Tuesday, February 07, by the start of class time (2:00pm).
Use of R Markdown is optional for this assignment. Problems 1–4 were given as in-class exercises on 01/27.
Generate n = 50 random values from an exponential distribution with rate parameter = 10. Generate a plot of the exponential PDF with the data points overlaid (see PDF for desired output).
If you want your data to be identical to mine, add
set.seed(42) before you generate the random values. This
will initialize R’s random number generator so that it produces the same
‘random’ values on different computers.
library(ggplot2)
set.seed(42)
x <- rexp(50, rate = 10)
#x <- rexp(50, rate = 10) #generates 0 - 50 numbers at a rate of 10
#cat(x)
x <- data.frame(x)
print(ggplot(x, aes(x = x, y = 0.09, xend = x, yend = 0)) #takes in data frame, specifies parameters for x and y values (necessary for geom functions)
+ stat_function(fun = dexp, # plot function of exponential distribution
geom = "area",
color = "blue",
fill = "blue",
alpha = 0.5) +
xlim(c(0,5)) +
geom_point() +
geom_segment()
)
## Warning: The following aesthetics were dropped during statistical transformation: xend
## ℹ This can happen when ggplot fails to infer the correct grouping structure in
## the data.
## ℹ Did you forget to specify a `group` aesthetic or to convert a numerical
## variable into a factor?
#fig <- ggplot(data.frame(x, aes(x))) + stat_function(fun = dnorm, geom = "polygon")

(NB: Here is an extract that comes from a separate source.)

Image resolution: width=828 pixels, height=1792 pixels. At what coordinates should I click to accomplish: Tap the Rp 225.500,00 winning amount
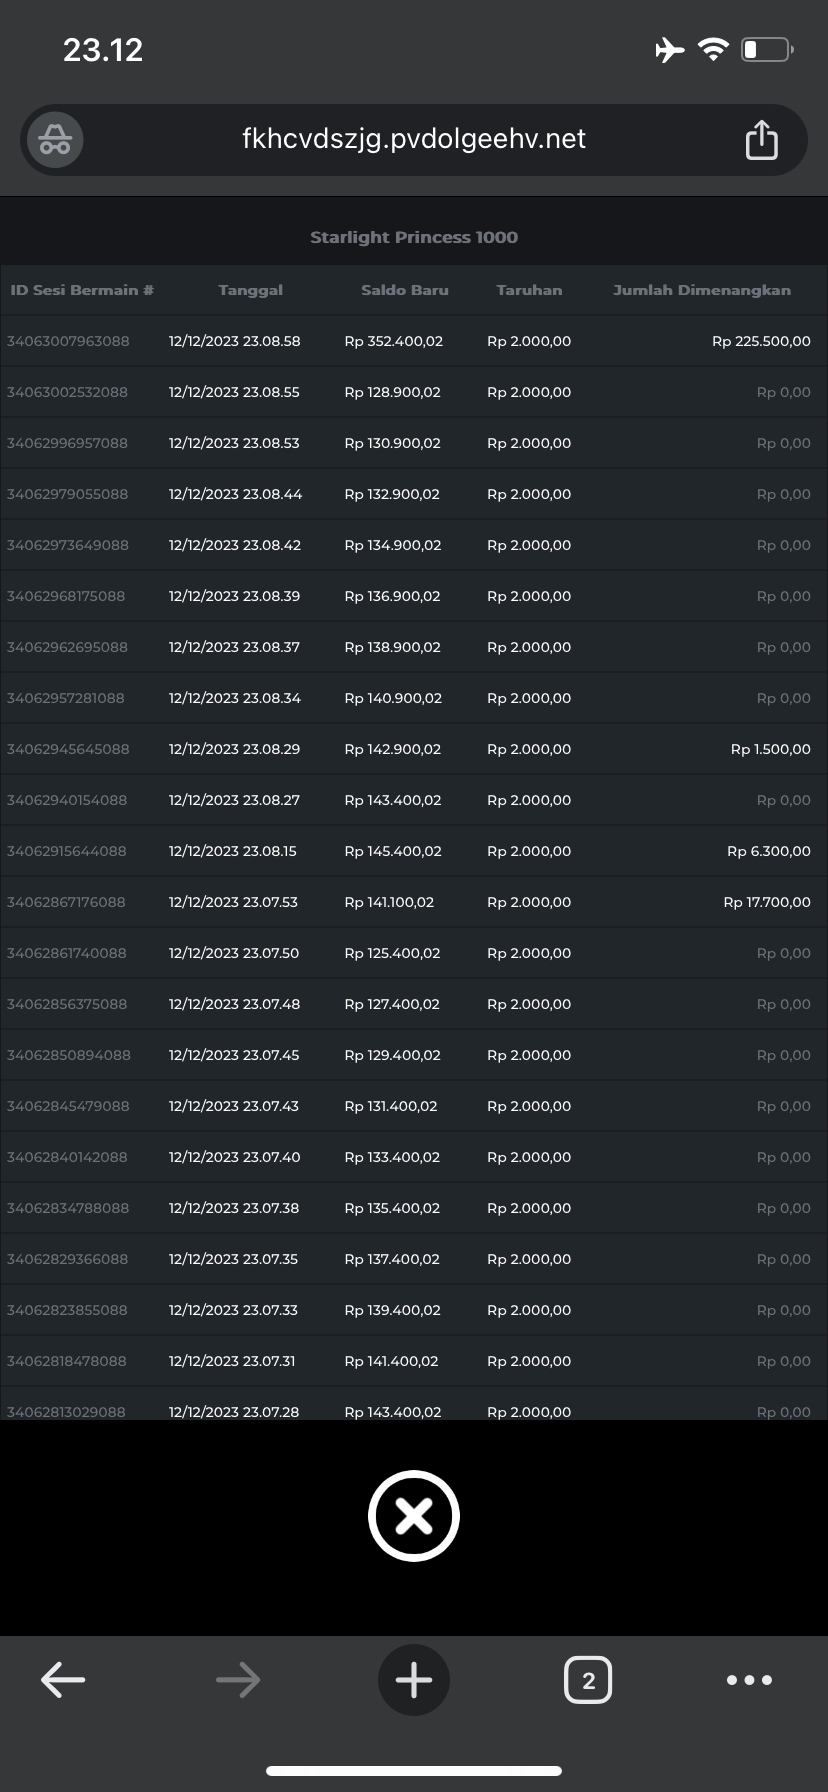pos(761,341)
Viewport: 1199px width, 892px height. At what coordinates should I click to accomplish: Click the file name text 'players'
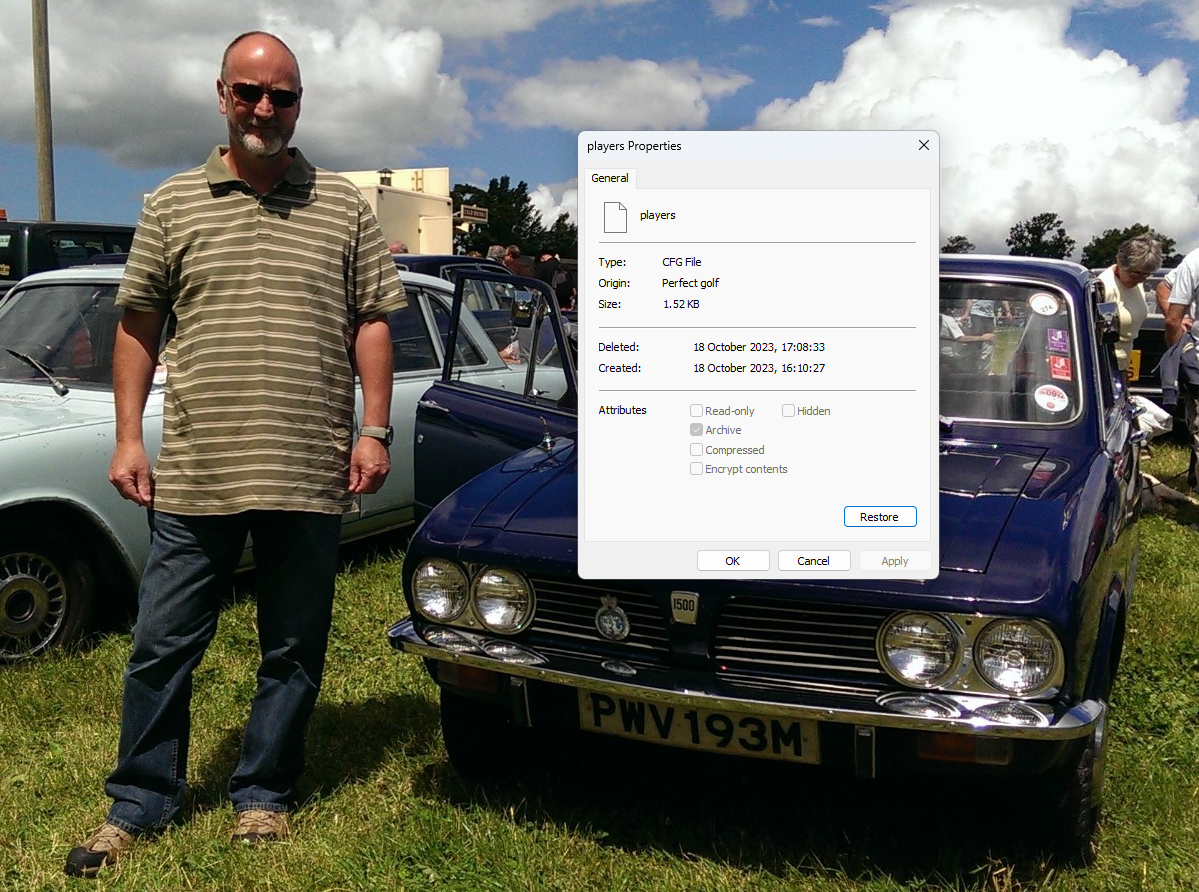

#fig <- ggplot(x) + stat_function() + geom_point() + geom_segment()
#print(fig)
#the graph is incorrect, and Im not sure how to use geom_point() and geom_segment() without breaking the code and/or adding a Y value
The data for problem 1 was generated from an exponential distribution with \(\lambda = 10\). Suppose we only had the data, but didn’t know what distribution they came from or the true parameters used to generate the data.
Part a: What is the maximum likelihood estimate (MLE) for the rate parameter of an exponential distribution, given the data from problem 1?
# Figure out the value of lambda, that makes the value as large as possible
mle <- 1/mean(x) # wikipedia formula
## Warning in mean.default(x): argument is not numeric or logical: returning NA
Part b: Assuming instead the data is generated from a normal distribution, what are the maximum likelihood estimates for \(\mu\) and \(\sigma\)?
# this is preventing my code from rendering to html
like_func <- function(x) {
-sum(dnorm(x, mean(x), sd(x), log = TRUE)) #mu = mean of x values, sigma is the standard dev
}
print(like_func(x))
Write a function that takes two arguments: lambda, and a vector of observations, and returns the log-likelihood of the observations according to an exponential distribution with the given value of lambda.
my_data <- x
expo <- function(lambda, my_data) {
sum(dexp(my_data, rate = lambda, log = TRUE))
}
# take the SUM of the value not the product
# we want the log liklihood
#lambda is some value, dexp is the vector of values
#Results <- integrate(integrand, 0, Inf)
Plot the log-likelihood function for the data you generated in
problem (1) That is, generate a plot with \(\lambda\) on the x-axis, and
exponential_log_likelihood(\(\lambda\)) on the y-axis.
Make sure the x and y limits of your plot show the peak of the log-likelihood function.
Hint #1: ggplot( ) + stat_function( )
Hint #2: Your function
exponential_log_likelihood() function needs to be
vectorized—that is, given a vector of lambda values, it should
return a vector of log-likelihood values.
exponential_log_likelihood <- functions{
v <- vector(size(0)) #if I were to do this properly, I would fill this empty vector with lambda values, then use this function to calculate and return the log-likelihood values of the previous values.
return(v)
}
The p.d.f. for an exponential distribution is defined as:
\[p(x) = \lambda e^{-\lambda x}\]
for \(x \in \left[0, \infty \right)\).
Using numerical integration, what is the probability that \(x \in \left(2, 5\right)\) when \(\lambda = 1\)?
Repeat the previous problem, except this time use the cumulative distribution function (c.d.f.) to determine your answer instead of numerical integration.
Using numerical integration, compute the variance of an exponential distribution with rate parameter \(\lambda = 2\). (You can check your answer against Wikipedia.)
#Variance == 1/lambda^2
#x <- rexp(50)
#Variance <- functions{
# (x - ( 1 / lambda))^2
#}
#Variance(x)
The skewness of a probability distribution is defined as:
\[ \gamma = \mathrm{E}\left[\left(\frac{x - \mu}{\sigma} \right)^3\right]\]
where \(\mu\) is the mean and \(\sigma\) is the standard deviation of the distribution. Using this definition, compute the skewness of an exponential distribution with rate parameter \(\lambda = 2\). (As before, you can check your answer against Wikipedia.)